_What you need to do_:
1 – Answer these about the E-FORCSE announcement:
(a) What does the abbreviation E-FORCSE stand for?
(b) According to Senator Fasano, how many people does prescription drug abuse kill per day on average?
(c) Which two kinds of patients will the database help physicians identify?
2 – Output the stretch of the E-FORCSE announcement from "By Greg Giordano" through "their medications properly.", copied word for word.

_Text_:
== Segment start ==
By Greg Giordano
State Senator Mike Fasano Announces that E-FORCSE (Electronic – Florida Online Reporting of Controlled Substances Evaluation), the prescription drug monitoring program, goes “live” today. All physicians in Florida will now have the ability to access the prescription drug history of patients in Florida. The monitoring program came about due to efforts of Senator Fasano and others over the pat ten years. Senator Fasano was the prime sponsor of various pieces of legislation during the past decade that led to the launching of the database. The database will assist physicians in identifying both doctor shoppers as well as patients who may not be using their medications properly.
“The prescription database is perhaps the single most important patient safety program to launch in recent memory,” Senator Fasano states. “On average, the scourge of prescription drug abuse claims the lives of seven people per day. This long-awaited tool is intended to cut that number significantly. After many years and many obstacles to overcome, the database is going live at a time when it is needed most. Although we will never know the number of lives that will be saved, we will know that many lives will not be lost as long as the database is consulted by every doctor every time he or she considers writing a controlled substance prescription.”
== Segment end ==
_The data_:
== Segment start ==
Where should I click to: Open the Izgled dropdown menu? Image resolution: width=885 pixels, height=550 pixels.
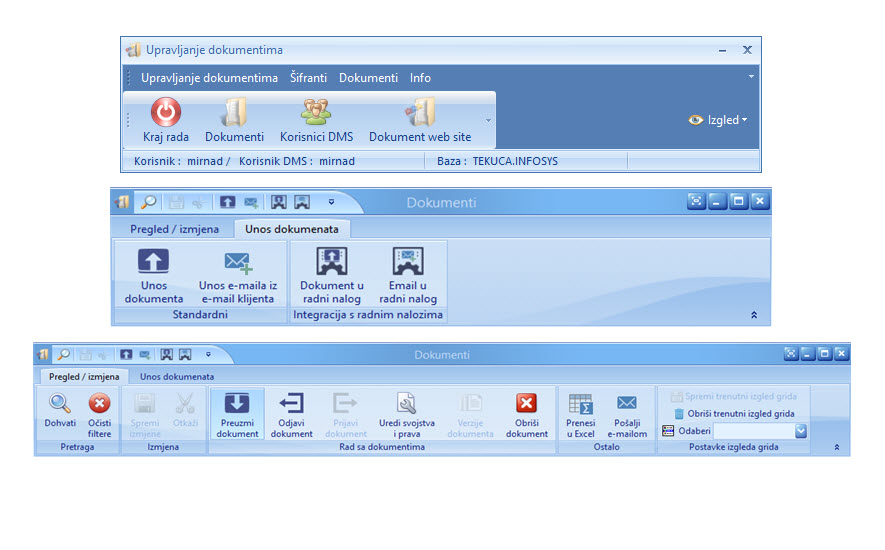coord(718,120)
== Segment end ==
== Segment start ==
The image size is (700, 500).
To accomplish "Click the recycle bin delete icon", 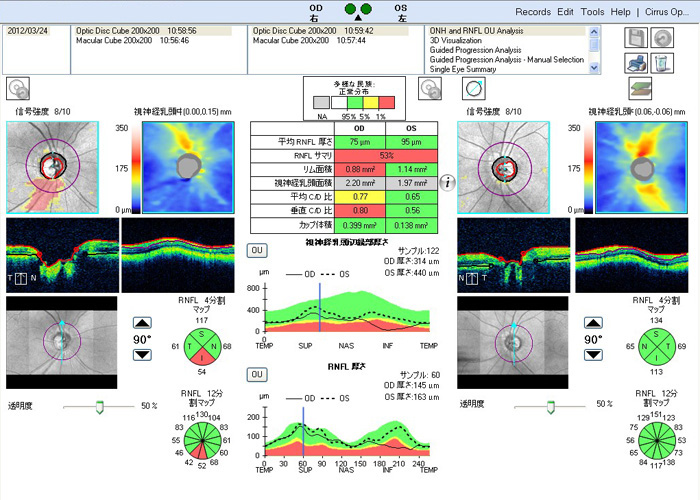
== Segment end ==
== Segment start ==
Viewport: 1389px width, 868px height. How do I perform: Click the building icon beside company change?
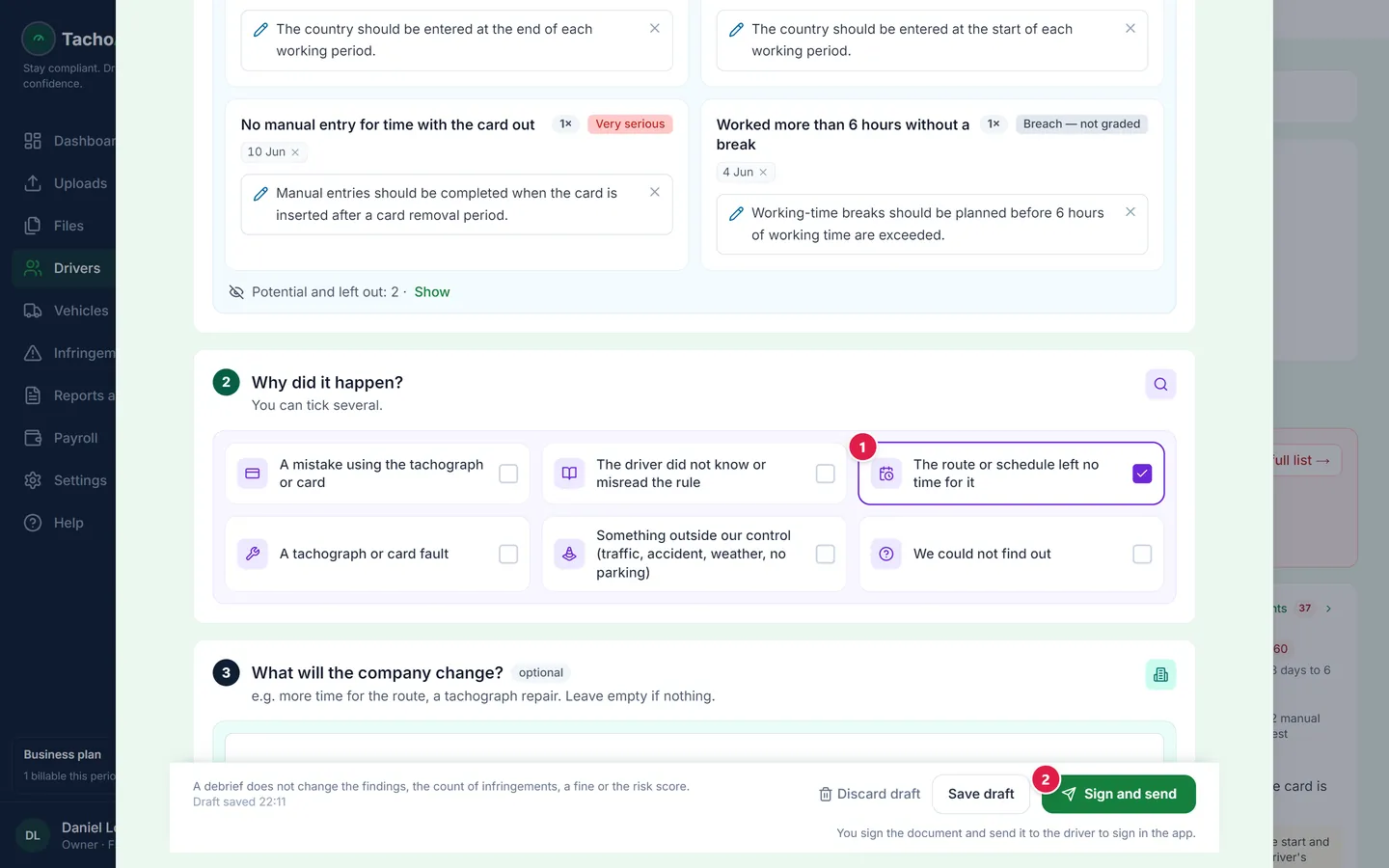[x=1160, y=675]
== Segment end ==
_Solutions to the exercise_:
1 –
(a) Electronic – Florida Online Reporting of Controlled Substances Evaluation
(b) Seven
(c) Doctor shoppers and patients who may not be using their medications properly

2 –
By Greg Giordano
State Senator Mike Fasano Announces that E-FORCSE (Electronic – Florida Online Reporting of Controlled Substances Evaluation), the prescription drug monitoring program, goes “live” today. All physicians in Florida will now have the ability to access the prescription drug history of patients in Florida. The monitoring program came about due to efforts of Senator Fasano and others over the pat ten years. Senator Fasano was the prime sponsor of various pieces of legislation during the past decade that led to the launching of the database. The database will assist physicians in identifying both doctor shoppers as well as patients who may not be using their medications properly.